▶ _WORK TO BE COMPLETED_
Copy the records below exactly as they appear.

::: RECORDS FOR THE EXERCISE

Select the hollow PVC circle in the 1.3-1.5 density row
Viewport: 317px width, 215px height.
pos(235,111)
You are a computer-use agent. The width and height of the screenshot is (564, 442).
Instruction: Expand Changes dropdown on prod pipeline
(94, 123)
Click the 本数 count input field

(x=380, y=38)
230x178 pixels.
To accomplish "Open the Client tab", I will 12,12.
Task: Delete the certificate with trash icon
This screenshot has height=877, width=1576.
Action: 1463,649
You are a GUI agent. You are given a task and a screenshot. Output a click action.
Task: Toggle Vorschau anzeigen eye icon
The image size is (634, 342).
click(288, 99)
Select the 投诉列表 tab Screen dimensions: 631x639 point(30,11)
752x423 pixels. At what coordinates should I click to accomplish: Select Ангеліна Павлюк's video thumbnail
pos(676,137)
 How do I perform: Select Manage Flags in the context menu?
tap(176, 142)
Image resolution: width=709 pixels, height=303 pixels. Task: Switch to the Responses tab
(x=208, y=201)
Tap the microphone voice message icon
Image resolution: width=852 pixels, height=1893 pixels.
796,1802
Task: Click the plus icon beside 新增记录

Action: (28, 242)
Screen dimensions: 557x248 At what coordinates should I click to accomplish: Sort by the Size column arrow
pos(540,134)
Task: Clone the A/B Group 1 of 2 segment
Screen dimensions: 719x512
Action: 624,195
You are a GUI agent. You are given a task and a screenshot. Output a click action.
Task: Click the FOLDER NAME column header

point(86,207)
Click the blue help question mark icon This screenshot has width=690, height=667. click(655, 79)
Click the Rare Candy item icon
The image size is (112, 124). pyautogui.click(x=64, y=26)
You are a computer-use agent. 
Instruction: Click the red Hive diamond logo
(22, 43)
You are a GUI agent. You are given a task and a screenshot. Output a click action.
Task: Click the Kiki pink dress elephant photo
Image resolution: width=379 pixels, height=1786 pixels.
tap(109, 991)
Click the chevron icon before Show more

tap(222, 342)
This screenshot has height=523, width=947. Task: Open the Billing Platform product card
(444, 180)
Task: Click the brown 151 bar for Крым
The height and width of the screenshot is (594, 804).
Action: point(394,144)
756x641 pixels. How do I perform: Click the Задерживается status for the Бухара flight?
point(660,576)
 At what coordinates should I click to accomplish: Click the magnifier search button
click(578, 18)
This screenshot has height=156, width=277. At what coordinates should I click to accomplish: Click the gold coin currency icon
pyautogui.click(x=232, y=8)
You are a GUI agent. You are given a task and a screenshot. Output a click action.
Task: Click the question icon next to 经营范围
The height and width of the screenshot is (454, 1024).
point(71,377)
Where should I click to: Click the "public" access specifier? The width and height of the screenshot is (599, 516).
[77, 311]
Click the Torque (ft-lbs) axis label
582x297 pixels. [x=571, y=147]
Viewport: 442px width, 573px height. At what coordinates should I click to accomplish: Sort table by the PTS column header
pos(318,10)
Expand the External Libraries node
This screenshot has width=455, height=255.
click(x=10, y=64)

::::::

▶ _PROBLEM SOLUTION_
Select the hollow PVC circle in the 1.3-1.5 density row
Viewport: 317px width, 215px height.
pos(235,111)
You are a computer-use agent. The width and height of the screenshot is (564, 442).
Instruction: Expand Changes dropdown on prod pipeline
(94, 123)
Click the 本数 count input field

(x=380, y=38)
230x178 pixels.
To accomplish "Open the Client tab", I will 12,12.
Task: Delete the certificate with trash icon
This screenshot has height=877, width=1576.
Action: 1463,649
You are a GUI agent. You are given a task and a screenshot. Output a click action.
Task: Toggle Vorschau anzeigen eye icon
The image size is (634, 342).
click(288, 99)
Select the 投诉列表 tab Screen dimensions: 631x639 point(30,11)
752x423 pixels. At what coordinates should I click to accomplish: Select Ангеліна Павлюк's video thumbnail
pos(676,137)
 How do I perform: Select Manage Flags in the context menu?
tap(176, 142)
Image resolution: width=709 pixels, height=303 pixels. Task: Switch to the Responses tab
(x=208, y=201)
Tap the microphone voice message icon
Image resolution: width=852 pixels, height=1893 pixels.
796,1802
Task: Click the plus icon beside 新增记录

Action: (28, 242)
Screen dimensions: 557x248 At what coordinates should I click to accomplish: Sort by the Size column arrow
pos(540,134)
Task: Clone the A/B Group 1 of 2 segment
Screen dimensions: 719x512
Action: 624,195
You are a GUI agent. You are given a task and a screenshot. Output a click action.
Task: Click the FOLDER NAME column header

point(86,207)
Click the blue help question mark icon This screenshot has width=690, height=667. click(655, 79)
Click the Rare Candy item icon
The image size is (112, 124). pyautogui.click(x=64, y=26)
You are a computer-use agent. 
Instruction: Click the red Hive diamond logo
(22, 43)
You are a GUI agent. You are given a task and a screenshot. Output a click action.
Task: Click the Kiki pink dress elephant photo
Image resolution: width=379 pixels, height=1786 pixels.
tap(109, 991)
Click the chevron icon before Show more

tap(222, 342)
This screenshot has height=523, width=947. Task: Open the Billing Platform product card
(444, 180)
Task: Click the brown 151 bar for Крым
The height and width of the screenshot is (594, 804).
Action: point(394,144)
756x641 pixels. How do I perform: Click the Задерживается status for the Бухара flight?
point(660,576)
 At what coordinates should I click to accomplish: Click the magnifier search button
click(578, 18)
This screenshot has height=156, width=277. At what coordinates should I click to accomplish: Click the gold coin currency icon
pyautogui.click(x=232, y=8)
You are a GUI agent. You are given a task and a screenshot. Output a click action.
Task: Click the question icon next to 经营范围
The height and width of the screenshot is (454, 1024).
point(71,377)
Where should I click to: Click the "public" access specifier? The width and height of the screenshot is (599, 516).
[77, 311]
Click the Torque (ft-lbs) axis label
582x297 pixels. [x=571, y=147]
Viewport: 442px width, 573px height. At what coordinates should I click to accomplish: Sort table by the PTS column header
pos(318,10)
Expand the External Libraries node
This screenshot has width=455, height=255.
click(x=10, y=64)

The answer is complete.